The downtown events are one of the things that I love about Celebration. It's so neat to spend a Saturday afternoon strolling among the craft booths and pausing to have a snack while sitting on the lakefront. I have my fingers crossed that Lexin, the company that bought the downtown from Disney, will continue to hold these traditional events. Founders Day is coming up in November, so I'm anxious to see how this year's festivities will compare to last year's.

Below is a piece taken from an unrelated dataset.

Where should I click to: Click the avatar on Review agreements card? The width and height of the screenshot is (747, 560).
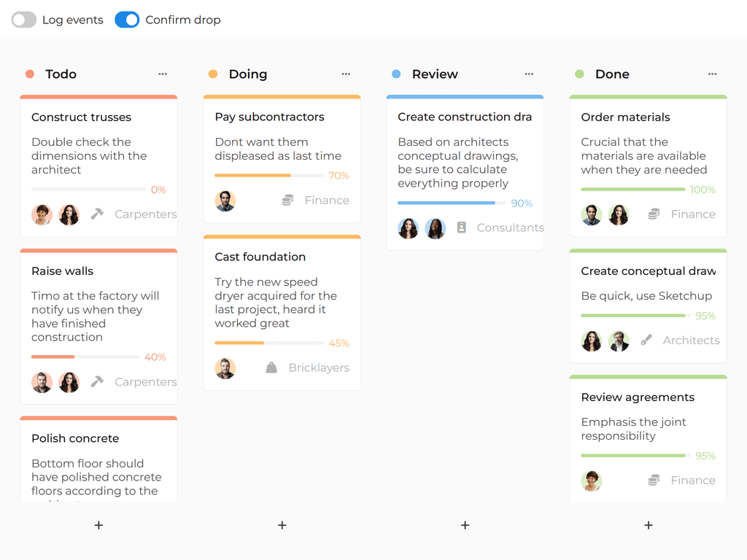pos(592,481)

Even though the "great dog controversy" is still raging on the Front Porch intranet, it didn't seem to be affecting Barnie's. My husband and I stopped in for some iced coffee and fresh beans, and there were two or three dogs in the outside seating area. They didn't seem to be mauling anyone or jumping and drooling on the patrons, and I didn't see any health officials lurking behind the trees.

As a matter of fact, we saw quite a few dogs in general at the craft show. They are not banned from downtown, just from the patio dining areas, and I was glad to see that people were still bringing their canine friends along. I enjoy stopping to pet a dog every now and then. No matter what kind of mood I'm in, I can't help but smile when I'm patting the head of a tail-wagging pooch.

Oh well, perhaps I'm naive. Perhaps the child on our town seal is not biking with her dog tagging along behind her. Perhaps she's actually fleeing in terror from Max's, and the hell hound is chasing her after devouring the hamburger that he snatched right off her plate. But happily, this afternoon the dog owners and non-dog owners seemed to be getting along peacefully.

As the afternoon wears into evening at Duloc Manor, I am busy putting up my new decorations. I love changing with the season, and summer has somehow slipped into fall. The love bugs are back, infesting my porch, the days are growing shorter, and the craft festival has once again come to town. I have some new decor and a new stock of "Orlando Sentinel" pens. Life is good!